> PROBLEM:
Copy verbatim the span of lines beginning at the line that contains "You are a GUI" and ending with the final line of the data. Exclude pictures from the copy.

=======

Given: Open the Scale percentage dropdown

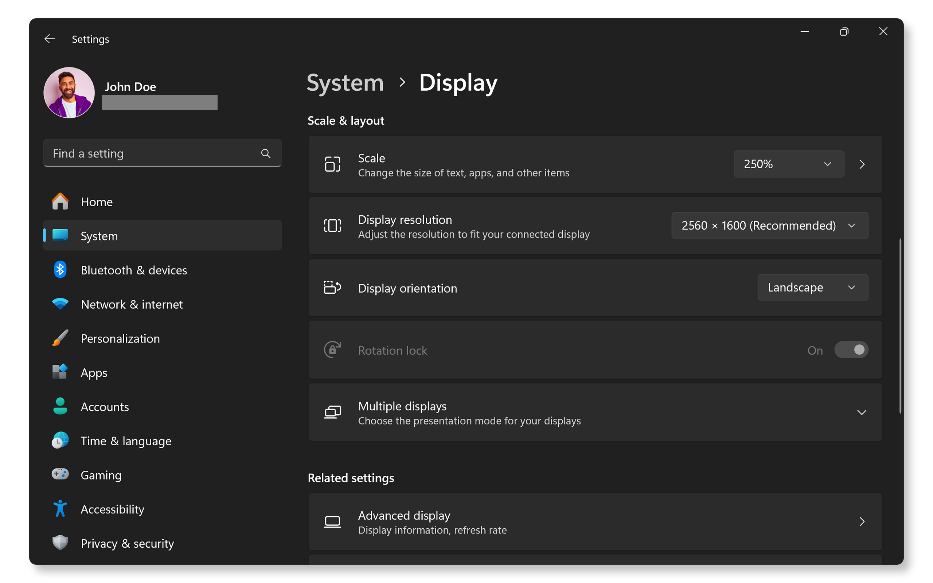Looking at the screenshot, I should click(x=788, y=164).
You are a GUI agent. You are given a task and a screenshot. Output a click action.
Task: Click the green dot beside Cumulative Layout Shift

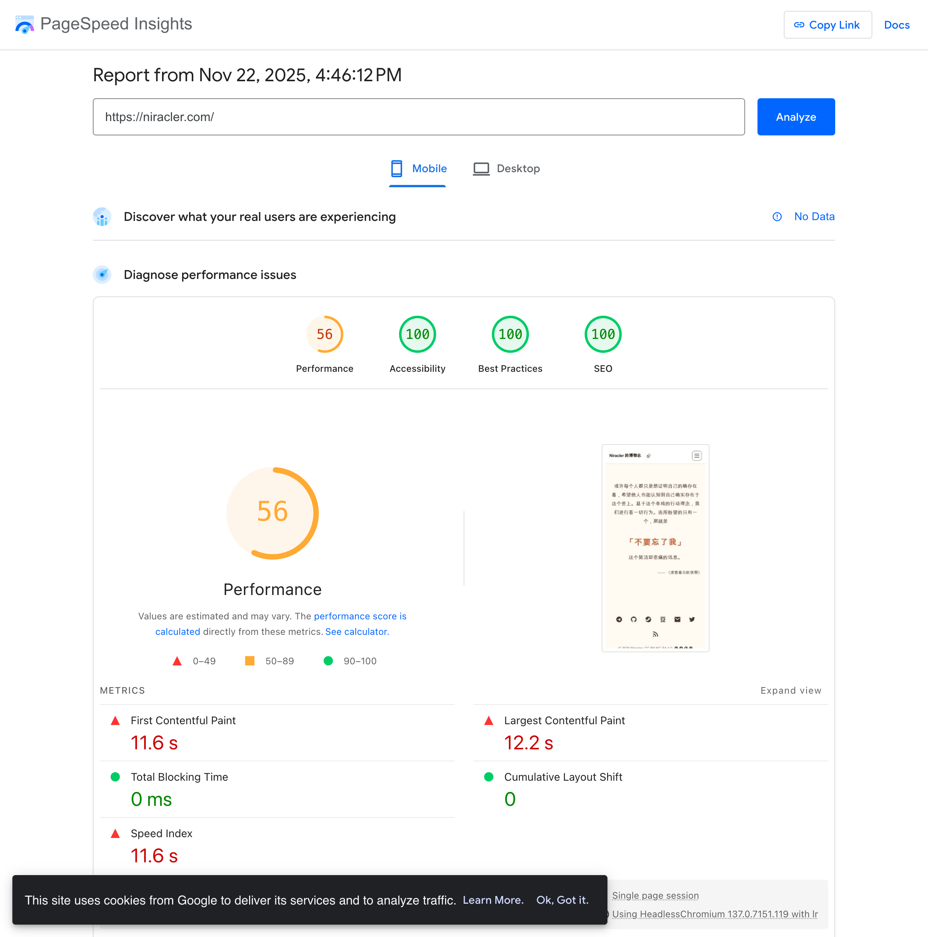pos(488,777)
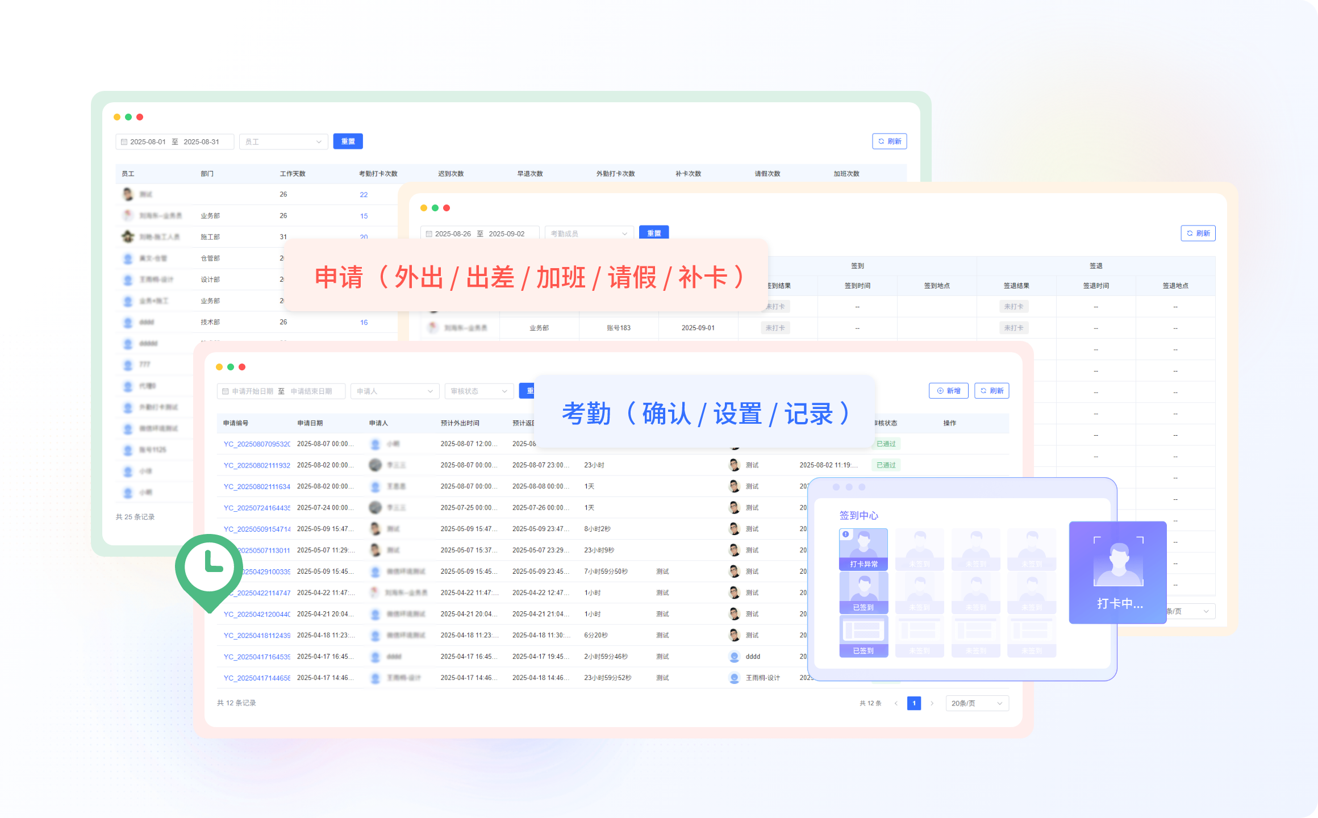Click the face scan icon on 打卡中 card
The width and height of the screenshot is (1318, 818).
1118,562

=======

> OUTPUT:
You are a GUI agent. You are given a task and a screenshot. Output a click action.
Task: Click the green dot beside Cumulative Layout Shift

pos(488,777)
Click the face scan icon on 打卡中 card
The width and height of the screenshot is (1318, 818).
1118,562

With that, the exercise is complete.